(Items listed in a dataset)
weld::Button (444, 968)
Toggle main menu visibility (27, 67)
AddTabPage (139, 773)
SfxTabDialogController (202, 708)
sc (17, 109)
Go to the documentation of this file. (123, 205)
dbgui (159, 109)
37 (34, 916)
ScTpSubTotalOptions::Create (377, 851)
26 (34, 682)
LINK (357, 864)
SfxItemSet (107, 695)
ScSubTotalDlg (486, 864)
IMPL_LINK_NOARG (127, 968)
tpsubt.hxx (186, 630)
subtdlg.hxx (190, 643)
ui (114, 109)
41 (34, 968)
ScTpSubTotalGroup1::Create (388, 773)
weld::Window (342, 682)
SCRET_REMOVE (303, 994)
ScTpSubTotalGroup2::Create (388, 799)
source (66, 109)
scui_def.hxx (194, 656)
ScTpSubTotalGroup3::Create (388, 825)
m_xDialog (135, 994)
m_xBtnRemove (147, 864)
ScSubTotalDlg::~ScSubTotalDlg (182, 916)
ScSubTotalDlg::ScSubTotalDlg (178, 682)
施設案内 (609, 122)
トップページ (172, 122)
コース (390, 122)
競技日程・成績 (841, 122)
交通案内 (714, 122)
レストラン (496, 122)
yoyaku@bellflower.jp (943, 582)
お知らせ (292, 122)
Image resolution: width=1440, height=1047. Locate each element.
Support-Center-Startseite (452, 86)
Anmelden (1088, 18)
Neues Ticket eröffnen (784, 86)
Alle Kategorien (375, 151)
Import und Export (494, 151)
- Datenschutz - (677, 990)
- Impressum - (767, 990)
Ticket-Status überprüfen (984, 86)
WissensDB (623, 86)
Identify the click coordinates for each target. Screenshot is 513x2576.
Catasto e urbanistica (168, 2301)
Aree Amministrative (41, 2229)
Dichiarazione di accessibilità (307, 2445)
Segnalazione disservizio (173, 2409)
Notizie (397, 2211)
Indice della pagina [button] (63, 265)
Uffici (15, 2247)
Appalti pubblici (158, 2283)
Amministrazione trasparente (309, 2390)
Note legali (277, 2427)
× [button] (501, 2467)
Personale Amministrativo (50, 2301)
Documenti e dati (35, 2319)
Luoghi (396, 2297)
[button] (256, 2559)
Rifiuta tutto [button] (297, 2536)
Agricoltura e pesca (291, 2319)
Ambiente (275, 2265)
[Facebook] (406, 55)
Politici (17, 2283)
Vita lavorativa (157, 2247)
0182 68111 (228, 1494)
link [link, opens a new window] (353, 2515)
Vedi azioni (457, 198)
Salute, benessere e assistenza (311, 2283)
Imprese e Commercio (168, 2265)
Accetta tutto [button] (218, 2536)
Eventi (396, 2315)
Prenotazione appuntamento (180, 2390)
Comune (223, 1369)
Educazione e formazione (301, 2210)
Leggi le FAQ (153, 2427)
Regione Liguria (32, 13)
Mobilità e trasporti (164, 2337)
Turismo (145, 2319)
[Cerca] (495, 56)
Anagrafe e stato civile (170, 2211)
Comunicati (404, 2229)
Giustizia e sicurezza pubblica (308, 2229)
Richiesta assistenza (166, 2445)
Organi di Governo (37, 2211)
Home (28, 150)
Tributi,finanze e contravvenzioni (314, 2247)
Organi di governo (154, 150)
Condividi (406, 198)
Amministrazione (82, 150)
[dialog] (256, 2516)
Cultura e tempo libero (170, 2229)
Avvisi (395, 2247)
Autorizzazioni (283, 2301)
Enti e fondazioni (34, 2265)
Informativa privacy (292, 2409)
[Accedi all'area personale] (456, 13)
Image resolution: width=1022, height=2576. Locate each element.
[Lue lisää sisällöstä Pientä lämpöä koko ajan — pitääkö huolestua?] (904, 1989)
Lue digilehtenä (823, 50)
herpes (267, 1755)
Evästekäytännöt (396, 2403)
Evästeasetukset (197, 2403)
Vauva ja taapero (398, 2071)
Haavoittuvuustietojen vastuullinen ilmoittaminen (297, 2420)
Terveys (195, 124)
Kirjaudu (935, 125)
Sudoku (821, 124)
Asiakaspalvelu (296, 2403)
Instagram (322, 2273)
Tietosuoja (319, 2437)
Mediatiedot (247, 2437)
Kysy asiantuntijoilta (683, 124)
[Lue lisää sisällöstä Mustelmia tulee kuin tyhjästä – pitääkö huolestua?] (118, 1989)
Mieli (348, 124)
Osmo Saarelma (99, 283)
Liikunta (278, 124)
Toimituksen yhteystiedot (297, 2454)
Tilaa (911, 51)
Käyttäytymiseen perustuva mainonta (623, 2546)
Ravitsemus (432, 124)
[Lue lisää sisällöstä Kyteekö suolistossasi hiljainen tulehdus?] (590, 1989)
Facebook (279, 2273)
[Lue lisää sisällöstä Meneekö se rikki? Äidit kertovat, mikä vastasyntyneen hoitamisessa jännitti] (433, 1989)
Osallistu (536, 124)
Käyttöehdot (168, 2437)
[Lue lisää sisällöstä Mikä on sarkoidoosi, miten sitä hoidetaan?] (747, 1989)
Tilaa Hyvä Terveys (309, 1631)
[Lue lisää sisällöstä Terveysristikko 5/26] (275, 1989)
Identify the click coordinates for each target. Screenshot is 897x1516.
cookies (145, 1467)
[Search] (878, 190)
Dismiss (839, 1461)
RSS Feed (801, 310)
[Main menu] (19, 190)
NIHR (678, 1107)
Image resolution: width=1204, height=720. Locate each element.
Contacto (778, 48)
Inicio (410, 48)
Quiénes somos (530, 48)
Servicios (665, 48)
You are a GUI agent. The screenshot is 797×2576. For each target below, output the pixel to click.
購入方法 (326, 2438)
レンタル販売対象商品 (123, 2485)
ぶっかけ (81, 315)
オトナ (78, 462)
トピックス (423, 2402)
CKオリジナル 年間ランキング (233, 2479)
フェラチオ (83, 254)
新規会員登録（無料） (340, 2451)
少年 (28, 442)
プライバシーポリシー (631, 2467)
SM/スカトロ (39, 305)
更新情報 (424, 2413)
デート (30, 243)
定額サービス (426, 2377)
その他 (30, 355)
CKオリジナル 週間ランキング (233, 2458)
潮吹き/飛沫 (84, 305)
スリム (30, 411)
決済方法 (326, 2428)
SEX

● **Task details**
Rewrite the whole listing, replacing "Dismiss" with "Close" and leaving everything else as it is.

● **Result of the exercise**
weld::Button (444, 968)
Toggle main menu visibility (27, 67)
AddTabPage (139, 773)
SfxTabDialogController (202, 708)
sc (17, 109)
Go to the documentation of this file. (123, 205)
dbgui (159, 109)
37 (34, 916)
ScTpSubTotalOptions::Create (377, 851)
26 (34, 682)
LINK (357, 864)
SfxItemSet (107, 695)
ScSubTotalDlg (486, 864)
IMPL_LINK_NOARG (127, 968)
tpsubt.hxx (186, 630)
subtdlg.hxx (190, 643)
ui (114, 109)
41 (34, 968)
ScTpSubTotalGroup1::Create (388, 773)
weld::Window (342, 682)
SCRET_REMOVE (303, 994)
ScTpSubTotalGroup2::Create (388, 799)
source (66, 109)
scui_def.hxx (194, 656)
ScTpSubTotalGroup3::Create (388, 825)
m_xDialog (135, 994)
m_xBtnRemove (147, 864)
ScSubTotalDlg::~ScSubTotalDlg (182, 916)
ScSubTotalDlg::ScSubTotalDlg (178, 682)
施設案内 (609, 122)
トップページ (172, 122)
コース (390, 122)
競技日程・成績 (841, 122)
交通案内 (714, 122)
レストラン (496, 122)
yoyaku@bellflower.jp (943, 582)
お知らせ (292, 122)
Image resolution: width=1440, height=1047. Locate each element.
Support-Center-Startseite (452, 86)
Anmelden (1088, 18)
Neues Ticket eröffnen (784, 86)
Alle Kategorien (375, 151)
Import und Export (494, 151)
- Datenschutz - (677, 990)
- Impressum - (767, 990)
Ticket-Status überprüfen (984, 86)
WissensDB (623, 86)
Identify the click coordinates for each target. Screenshot is 513x2576.
Catasto e urbanistica (168, 2301)
Aree Amministrative (41, 2229)
Dichiarazione di accessibilità (307, 2445)
Segnalazione disservizio (173, 2409)
Notizie (397, 2211)
Indice della pagina [button] (63, 265)
Uffici (15, 2247)
Appalti pubblici (158, 2283)
Amministrazione trasparente (309, 2390)
Note legali (277, 2427)
× [button] (501, 2467)
Personale Amministrativo (50, 2301)
Documenti e dati (35, 2319)
Luoghi (396, 2297)
[button] (256, 2559)
Rifiuta tutto [button] (297, 2536)
Agricoltura e pesca (291, 2319)
Ambiente (275, 2265)
[Facebook] (406, 55)
Politici (17, 2283)
Vita lavorativa (157, 2247)
0182 68111 (228, 1494)
link [link, opens a new window] (353, 2515)
Vedi azioni (457, 198)
Salute, benessere e assistenza (311, 2283)
Imprese e Commercio (168, 2265)
Accetta tutto [button] (218, 2536)
Eventi (396, 2315)
Prenotazione appuntamento (180, 2390)
Comune (223, 1369)
Educazione e formazione (301, 2210)
Leggi le FAQ (153, 2427)
Regione Liguria (32, 13)
Mobilità e trasporti (164, 2337)
Turismo (145, 2319)
[Cerca] (495, 56)
Anagrafe e stato civile (170, 2211)
Comunicati (404, 2229)
Giustizia e sicurezza pubblica (308, 2229)
Richiesta assistenza (166, 2445)
Organi di Governo (37, 2211)
Home (28, 150)
Tributi,finanze e contravvenzioni (314, 2247)
Organi di governo (154, 150)
Condividi (406, 198)
Amministrazione (82, 150)
[dialog] (256, 2516)
Cultura e tempo libero (170, 2229)
Avvisi (395, 2247)
Autorizzazioni (283, 2301)
Enti e fondazioni (34, 2265)
Informativa privacy (292, 2409)
[Accedi all'area personale] (456, 13)
Image resolution: width=1022, height=2576. Locate each element.
[Lue lisää sisällöstä Pientä lämpöä koko ajan — pitääkö huolestua?] (904, 1989)
Lue digilehtenä (823, 50)
herpes (267, 1755)
Evästekäytännöt (396, 2403)
Evästeasetukset (197, 2403)
Vauva ja taapero (398, 2071)
Haavoittuvuustietojen vastuullinen ilmoittaminen (297, 2420)
Terveys (195, 124)
Kirjaudu (935, 125)
Sudoku (821, 124)
Asiakaspalvelu (296, 2403)
Instagram (322, 2273)
Tietosuoja (319, 2437)
Mediatiedot (247, 2437)
Kysy asiantuntijoilta (683, 124)
[Lue lisää sisällöstä Mustelmia tulee kuin tyhjästä – pitääkö huolestua?] (118, 1989)
Mieli (348, 124)
Osmo Saarelma (99, 283)
Liikunta (278, 124)
Toimituksen yhteystiedot (297, 2454)
Tilaa (911, 51)
Käyttäytymiseen perustuva mainonta (623, 2546)
Ravitsemus (432, 124)
[Lue lisää sisällöstä Kyteekö suolistossasi hiljainen tulehdus?] (590, 1989)
Facebook (279, 2273)
[Lue lisää sisällöstä Meneekö se rikki? Äidit kertovat, mikä vastasyntyneen hoitamisessa jännitti] (433, 1989)
Osallistu (536, 124)
Käyttöehdot (168, 2437)
[Lue lisää sisällöstä Mikä on sarkoidoosi, miten sitä hoidetaan?] (747, 1989)
Tilaa Hyvä Terveys (309, 1631)
[Lue lisää sisällöstä Terveysristikko 5/26] (275, 1989)
Identify the click coordinates for each target. Screenshot is 897x1516.
cookies (145, 1467)
[Search] (878, 190)
Close (839, 1461)
RSS Feed (801, 310)
[Main menu] (19, 190)
NIHR (678, 1107)
Image resolution: width=1204, height=720. Locate each element.
Contacto (778, 48)
Inicio (410, 48)
Quiénes somos (530, 48)
Servicios (665, 48)
You are a GUI agent. The screenshot is 797×2576. For each target below, output the pixel to click.
購入方法 (326, 2438)
レンタル販売対象商品 (123, 2485)
ぶっかけ (81, 315)
オトナ (78, 462)
トピックス (423, 2402)
CKオリジナル 年間ランキング (233, 2479)
フェラチオ (83, 254)
新規会員登録（無料） (340, 2451)
少年 (28, 442)
プライバシーポリシー (631, 2467)
SM/スカトロ (39, 305)
更新情報 (424, 2413)
デート (30, 243)
定額サービス (426, 2377)
その他 (30, 355)
CKオリジナル 週間ランキング (233, 2458)
潮吹き/飛沫 (84, 305)
スリム (30, 411)
決済方法 (326, 2428)
SEX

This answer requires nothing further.